The three-judge panel said they were impressed with the "attitude" Davis displayed before them at a sentence modification hearing Oct. 25. She apologized to the court during her appearance at that hearing.

The judges wrote in their opinion that they "reviewed the defendant's remarks made . . . at both the first trial and before this panel" and "concluded that had she displayed the attitude before Judge [Raymond E.] Beck [Sr.] that she displayed before this panel, her sentence may have been less severe than the one she received."

In April, Judge Beck sentenced Davis to five years in state prison, with all but two years suspended, for her conviction on charges of maintaining a common nuisance, possession of marijuana and possession of drug paraphernalia. A Carroll jury convicted her March 26.

The three-judge panel -- comprised of District Judge Donald M. Smith and Circuit Judges Luke K. Burns Jr. and Francis M. Arnold -- left the five-year sentence intact, but suspended an additional year. They also gave Davis credit for the 56 days she spent in the Maryland Correctional Institution for Women until she was released by an Anne Arundel County judge in June on an appeal bond.

The judges' order also directs Davis to serve the rest of her jail term at the Carroll County Detention Center.

In an emotional plea to the panel, Davis asked for a reduction in her prison sentence to the time she already had served.

Davis and her attorney, Daniel F. Goldstein, told the judges they believed she was being punished for being an outspoken advocate of pro-marijuana legalization. They argued that her sentence was out of proportion to those imposed on other drug offenders and that Judge Beck based his sentencing, in part, on Davis' provocative statements to the press.

She also apologized, something Judge Beck said might have swayed him to change the sentence.

"I am sorry that my beliefs have shocked and offended the senses of the conservative members of this community," she told the judicial panel Oct. 25. "I am sorry that my actions have cost taxpayers money that could have been used for more appropriate community needs. None of this was my intent or purpose."

Yesterday, Davis said she was disappointed at the judges' decision.

"I can't believe that they did this," she said from Terrapin Station, her Silver Run farm that is now up for sale. "I made a mistake in letting myself hope that this sentence hanging over my head would have been ended. Like every disappointment along the way, I'll get over it. But I'm looking forward to finding justice at the appellate level."

Mr. Goldstein said that he, too, was surprised by the judges' decision. "A modification is always better than no modification. But I can't believe they saw fit to impose any incarceration," he said.

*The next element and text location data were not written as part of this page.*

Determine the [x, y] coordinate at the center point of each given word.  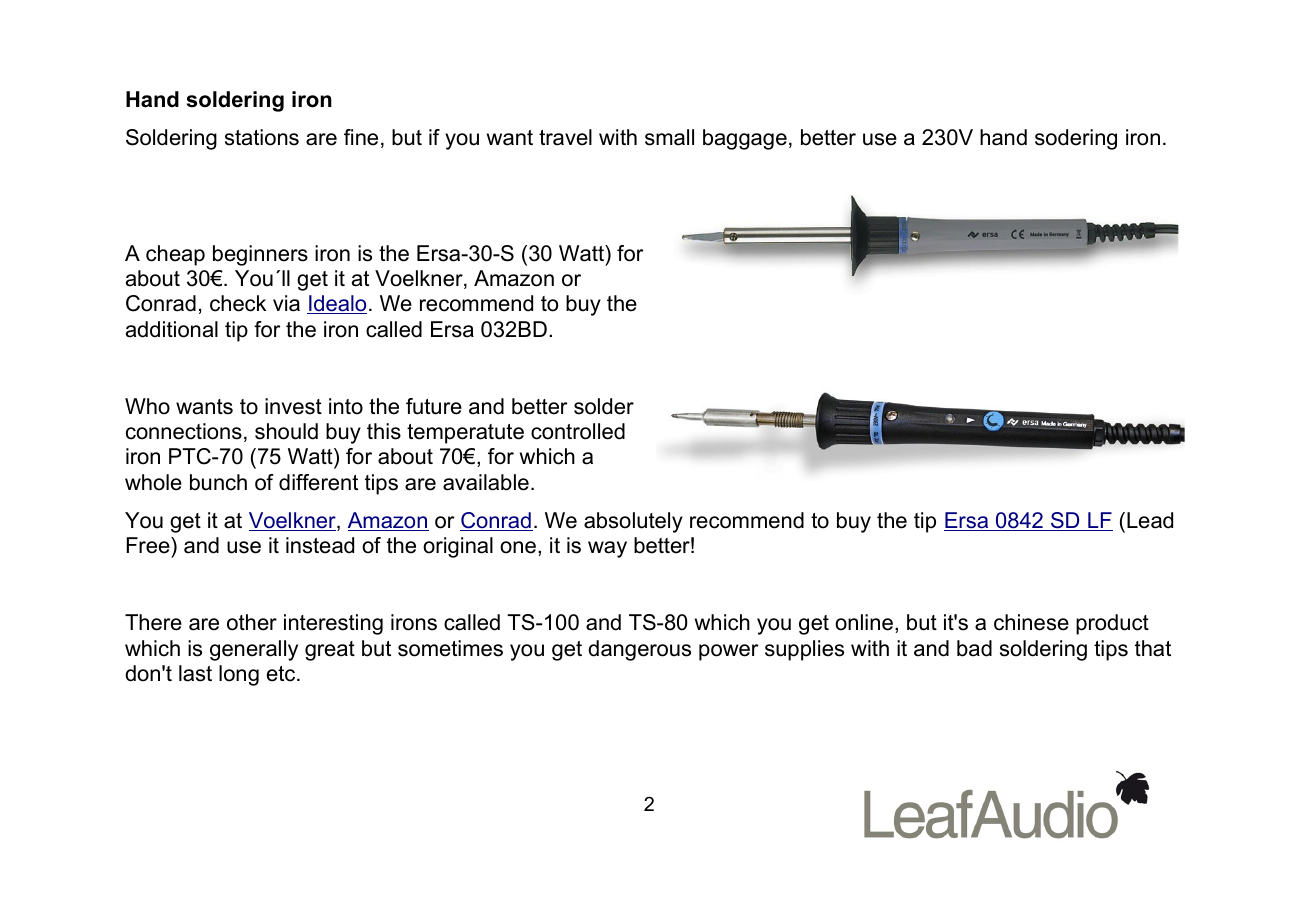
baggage [745, 139]
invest [293, 406]
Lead [1150, 520]
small [669, 137]
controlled [578, 431]
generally [254, 650]
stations [262, 137]
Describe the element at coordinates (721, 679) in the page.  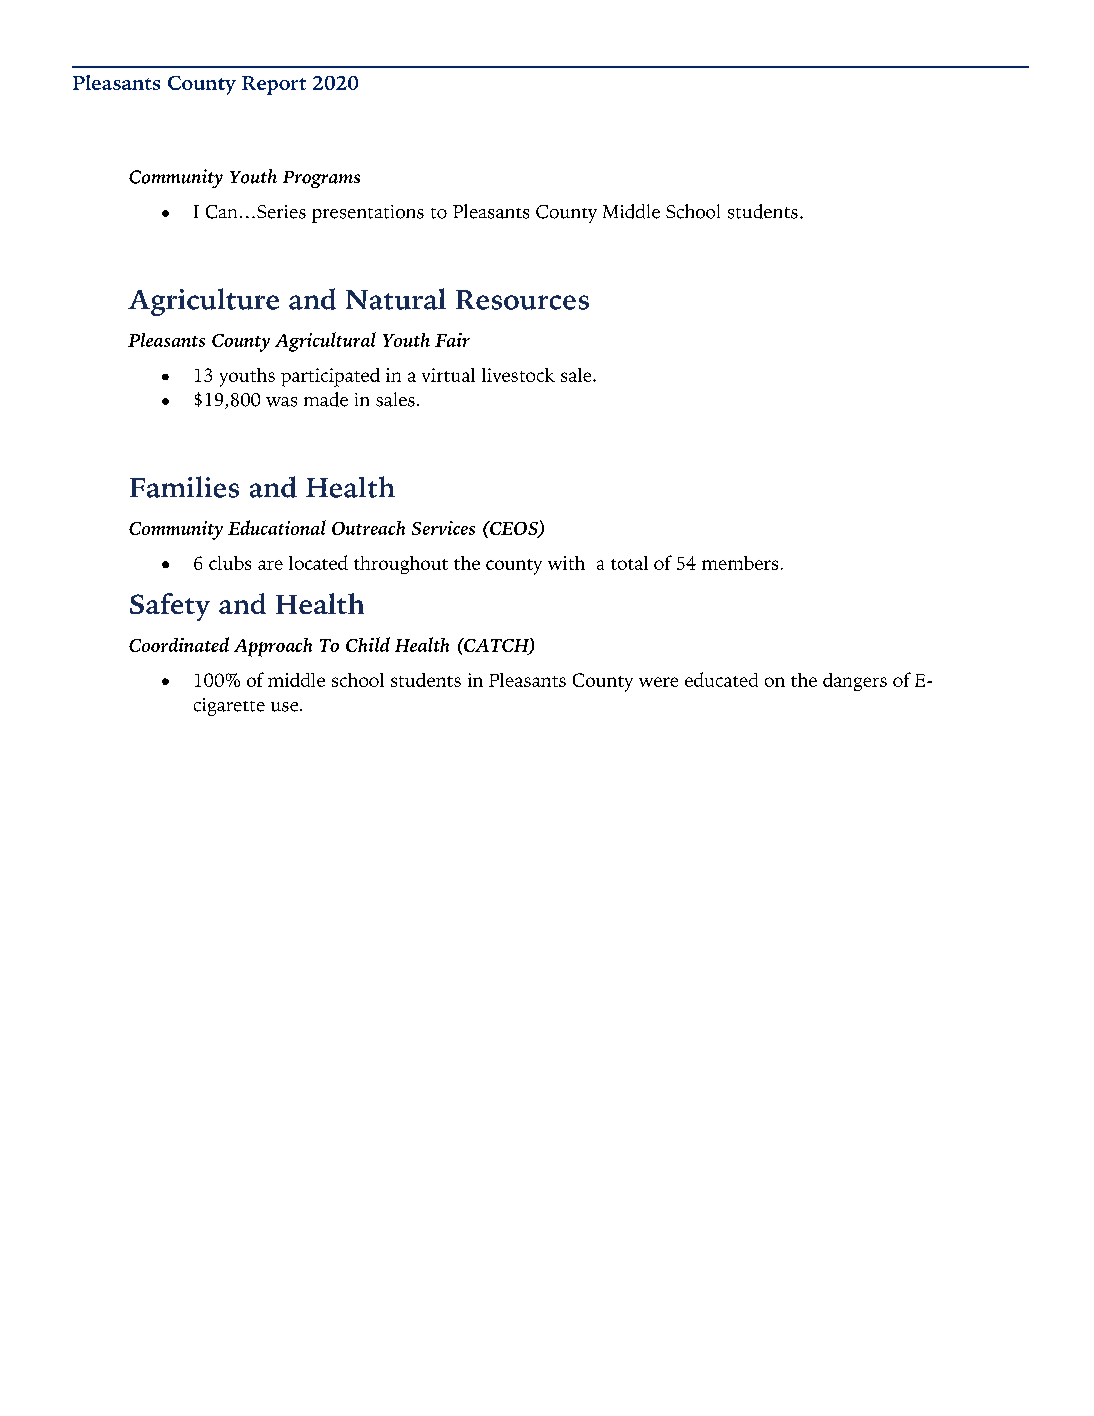
I see `educated` at that location.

Davis has appealed her convictions to the Maryland Court of Special Appeals, where a three-judge panel is expected to hear arguments in January.

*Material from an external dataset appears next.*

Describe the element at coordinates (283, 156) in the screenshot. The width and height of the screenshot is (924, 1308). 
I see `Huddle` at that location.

Regardless of the outcome of her appeal, Davis said she doesn't want to be jailed in Carroll County ever again. She said she would prefer to do her time at Jessup.

"Having spent time in both institutions, I feel I would be safer and looked after better in every way at the department of corrections," she said. "I'm terrified of being incarcerated in Carroll County. I'd rather do two years at The Cut [in Jessup] than a year in Carroll County."

Davis was a little-known Westminster businesswoman until May 1992, when the Carroll County Narcotics Task Force raided Terrapin Station after a police officer, dressed as a United Parcel Service employee, delivered a package from California addressed to the farm. The package contained 1.5 ounces of marijuana.

In the raid, officers found less than an ounce of pot in Davis' night stand, some pro-marijuana literature and a bong, or water pipe. The pot in the package was never recovered because Davis' son ate it.

The so-called "UPS Case" propelled Davis into the public eye and fueled her anti-drug war sentiments. The task force, on the eve of her trial in the UPS case last November, raided her now-closed Westminster counterculture shop, Liberation, and seized more than a pound of dormant marijuana seeds. Judge Burns acquitted her in that case.

Assistant State's Attorney Barton F. Walker III, the task force coordinator and the prosecutor in Davis' cases, could not be reached yesterday for comment.